1-Hydroxycyclopentyl-(o-chlorophenyl)-ketone N-methylimine (2.0 g) is dissolved in 15 ml of Decalin and refluxed for 2,5 hours. After evaporation of the Decalin under reduced pressure, the residue is extracted with dilute hydrochloric acid, the solution treated with decolorizing charcoal, and the resulting acidic solution is made basic. The liberated product, 2-methylamino- 2-(o-chlorophenyl)-cyclohexanone, after crystallization from pentane-ether, has MP 92° to 93°C. The hydrochloride of this compound has MP 262° to 263°C.

brand name

Ketalar (Parkdale).

Therapeutic Function

Anesthetic

Mechanism of action

The mode of action of ketamine differs from that of the barbiturates. It suppresses the activities of the cerebral cortex (consciousness) and the thalamic pain pathways (analgesia). Parts of the upper brainstem and the limbic system are not affected (so-called dissociative analgesia). The patient exhibits a characteristic superficial sleep with complete elimination of pain. Because of the psychomotor side effects, combination with neuroleptics and tranquilizers is necessary. Ketamine is used especially in pediatrics. The usual preparations are 0.1 % and 0.5 % solutions.

Pharmacokinetics

Ketamine is a rapid-acting general anesthetic producing an anesthetic state characterized by profound analgesia, normal pharyngeal-laryngeal reflexes, normal or slightly enhanced skeletal muscle tone, cardiovascular and respiratory stimulation, and occasionally a transient and minimal respiratory depression. The anesthetic state produced by Ketamine has been termed as "dissociative anesthesia" in that it appears to selectively interrupt association pathways of the brain before producing somesthetic sensory blockade. It may selectively depress the thalamoneocortical system before significantly obtunding the more ancient cerebral centers and pathways (reticular-activating and limbic systems).
Ketamine enhances descending inhibiting serotoninergic pathways and can exert antidepressive effects. These effects are seen in concentrations ten times lower than the needed concentration for anesthetic proposes. The effect of ketamine can be described as analgesic by the prevention of central sensitization in dorsal horn neurons as well as by the inhibition on the synthesis of nitric oxide. Ketamine can present cardiovascular changes and bronchodilatation.

Clinical Use

Ketamine is a short-acting anesthetic effective for 5 – 30 min, depending on the amount injected.
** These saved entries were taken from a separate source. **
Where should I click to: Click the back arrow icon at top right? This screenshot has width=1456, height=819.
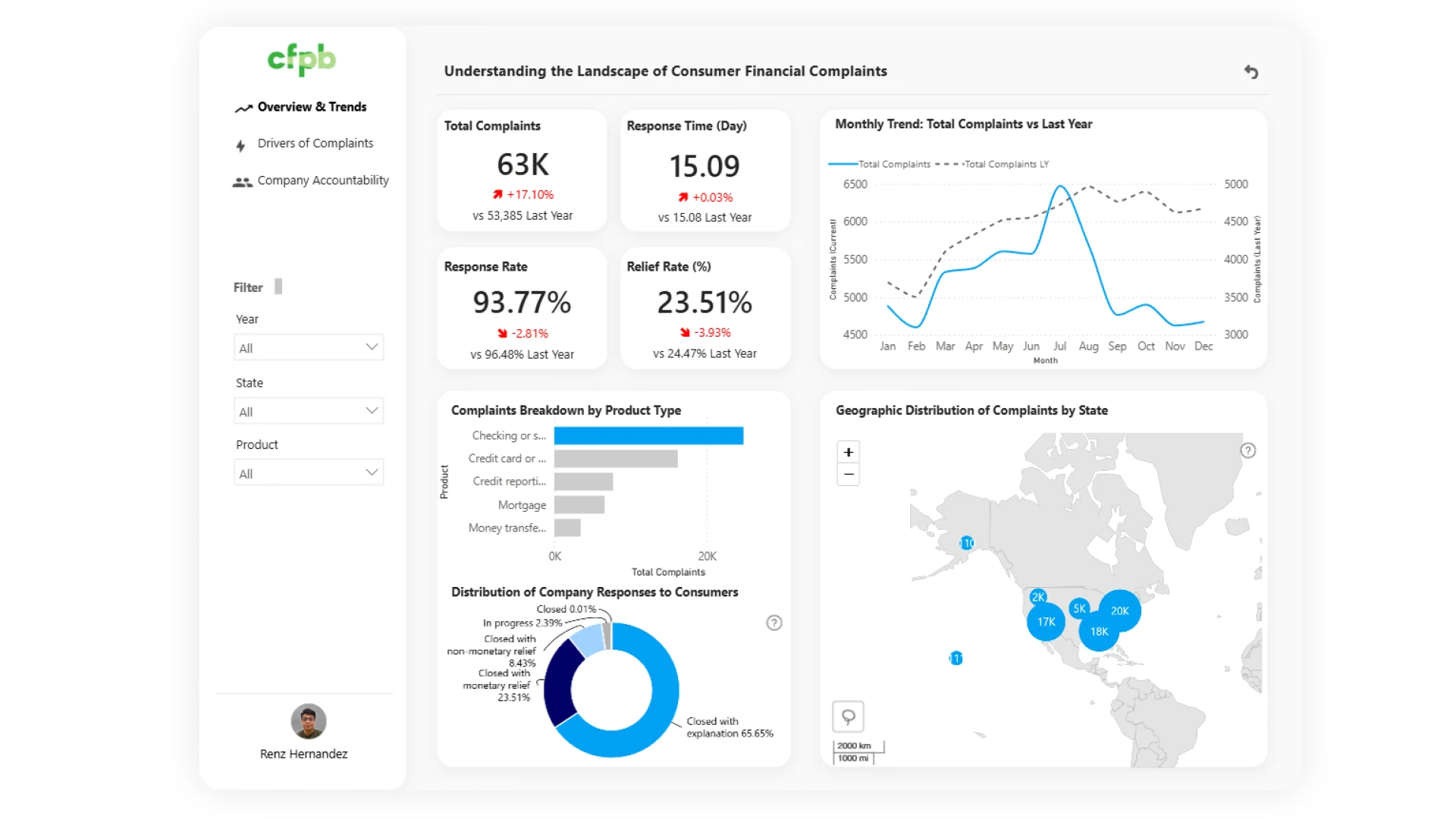tap(1251, 72)
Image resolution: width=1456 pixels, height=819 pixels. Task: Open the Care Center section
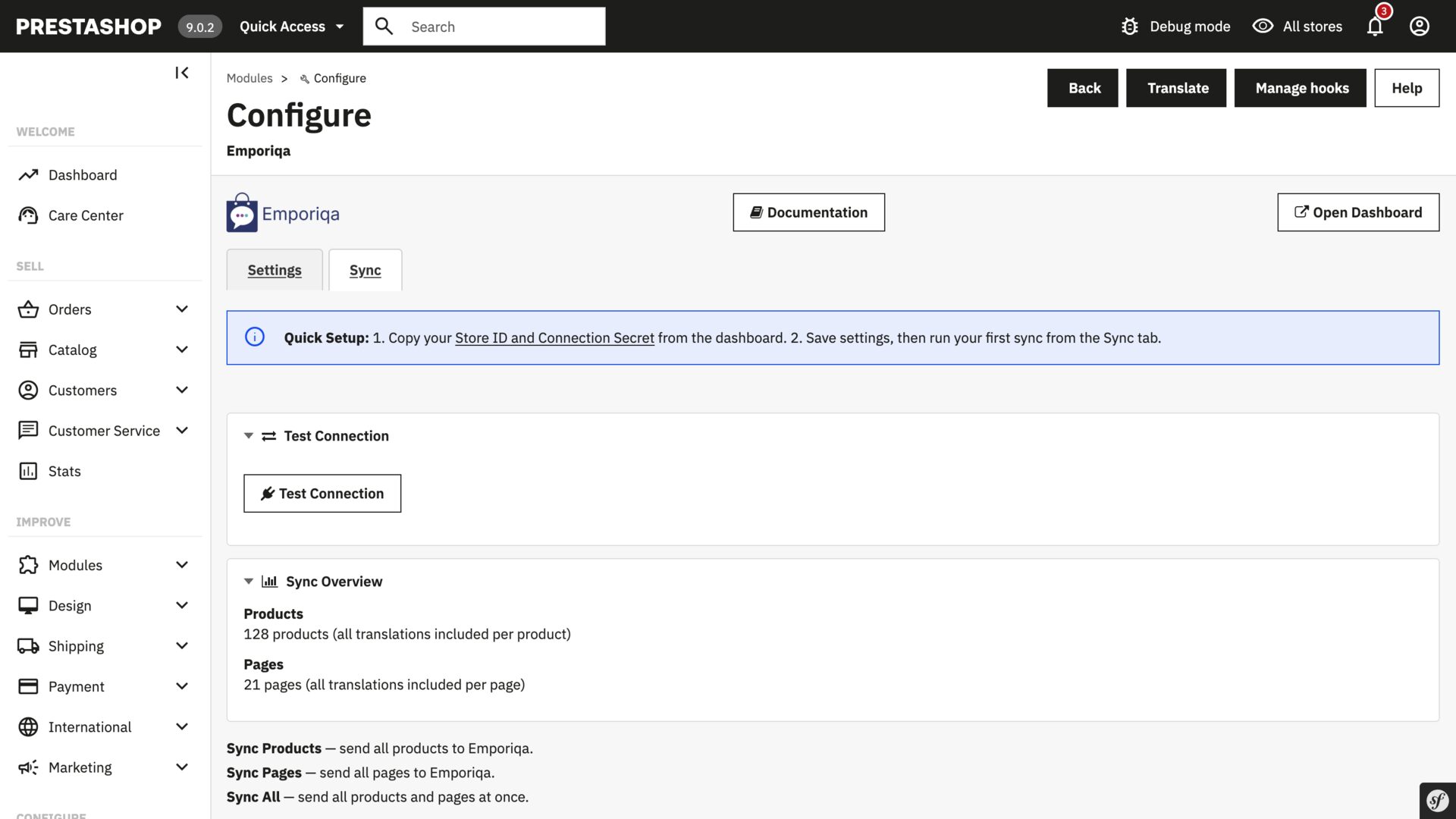pos(85,215)
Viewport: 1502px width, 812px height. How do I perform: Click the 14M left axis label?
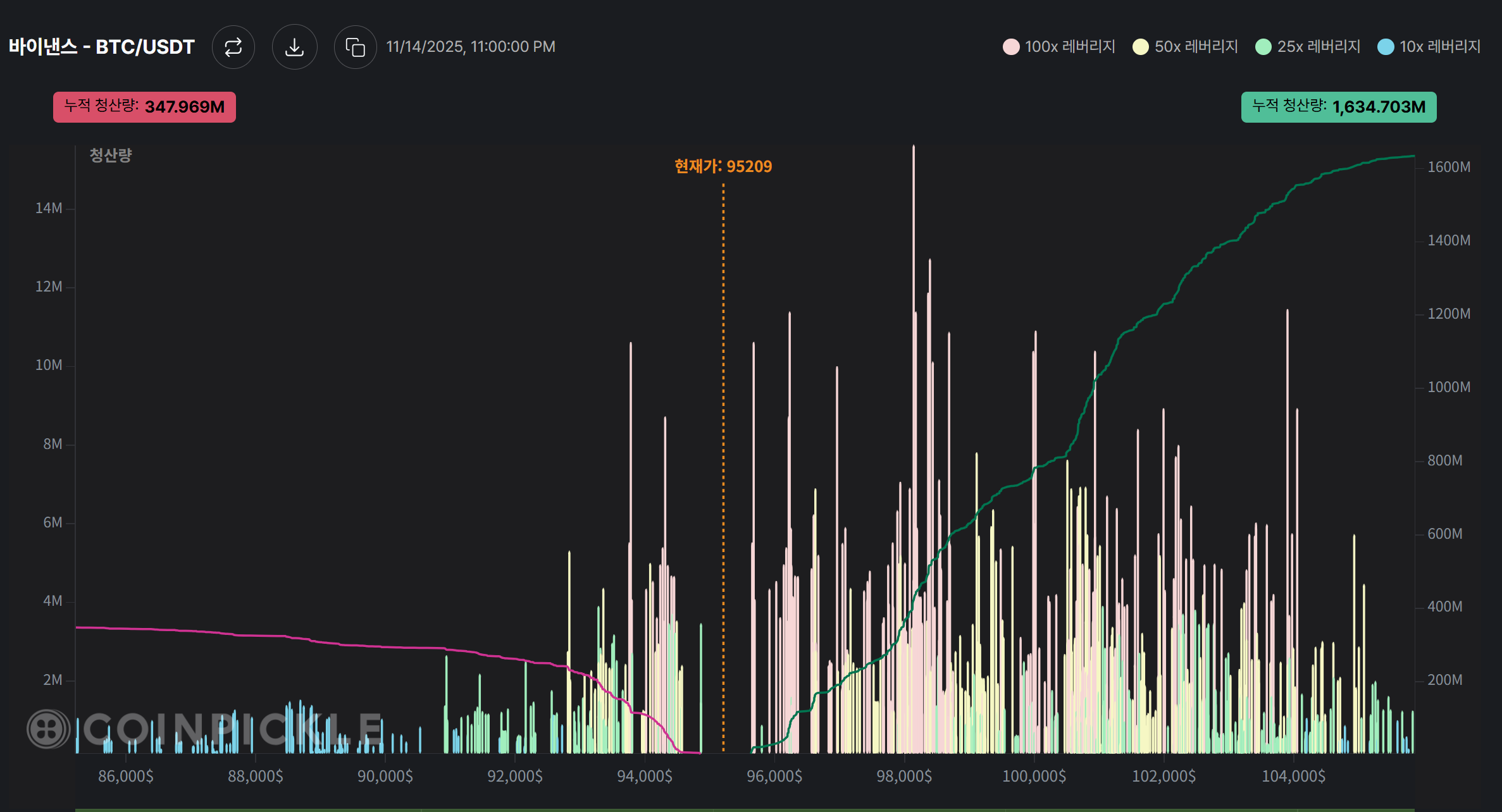tap(49, 208)
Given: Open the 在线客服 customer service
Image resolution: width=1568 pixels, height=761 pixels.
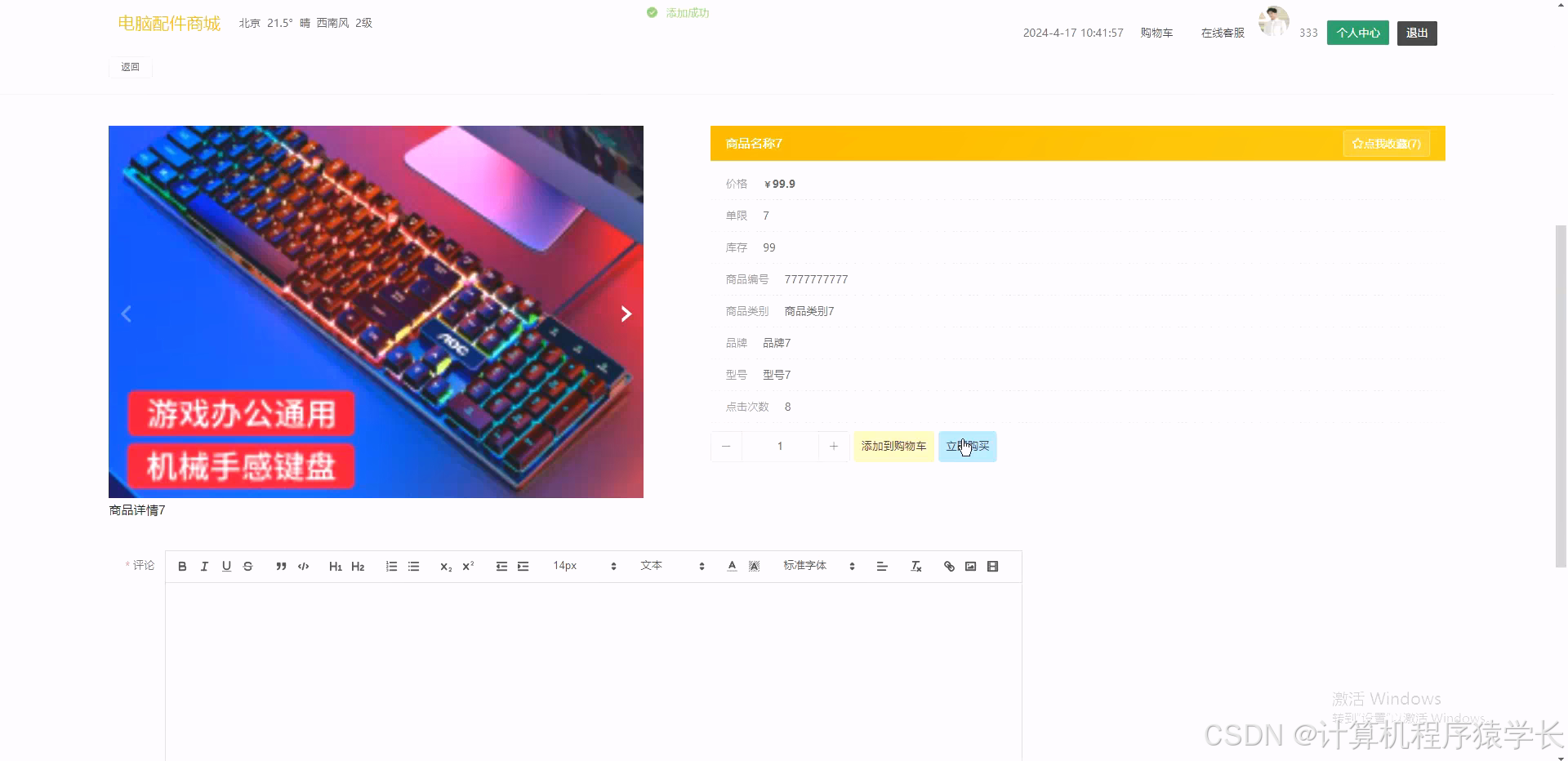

It is suitable for diagnostic purposes and for surgical procedures that do not require muscle relaxation. The occasional hallucinations that occur during anesthesia suggest a chemical relationship to phencyclidine, which was used as a short-acting anesthetic until identified as a dangerous drug of abuse.

Synthesis

It is prepared by bromination of o-chlorophenyl cyclopentyl ketone, which is then reacted with methylamine to give the methylimino alcohol. Thermolysis of the imino hydrochloride yields ketamine by ring expansion :

Metabolism

Ketamine presents a mainly hepatic metabolism and its major metabolite is norketamine. The biotransformation of ketamine corresponds to N-dealkylation, hydroxylation of the cyclohexone ring, conjugation to glucuronic acid and dehydration of the hydroxylated metabolites for the formation of cyclohexene derivatives.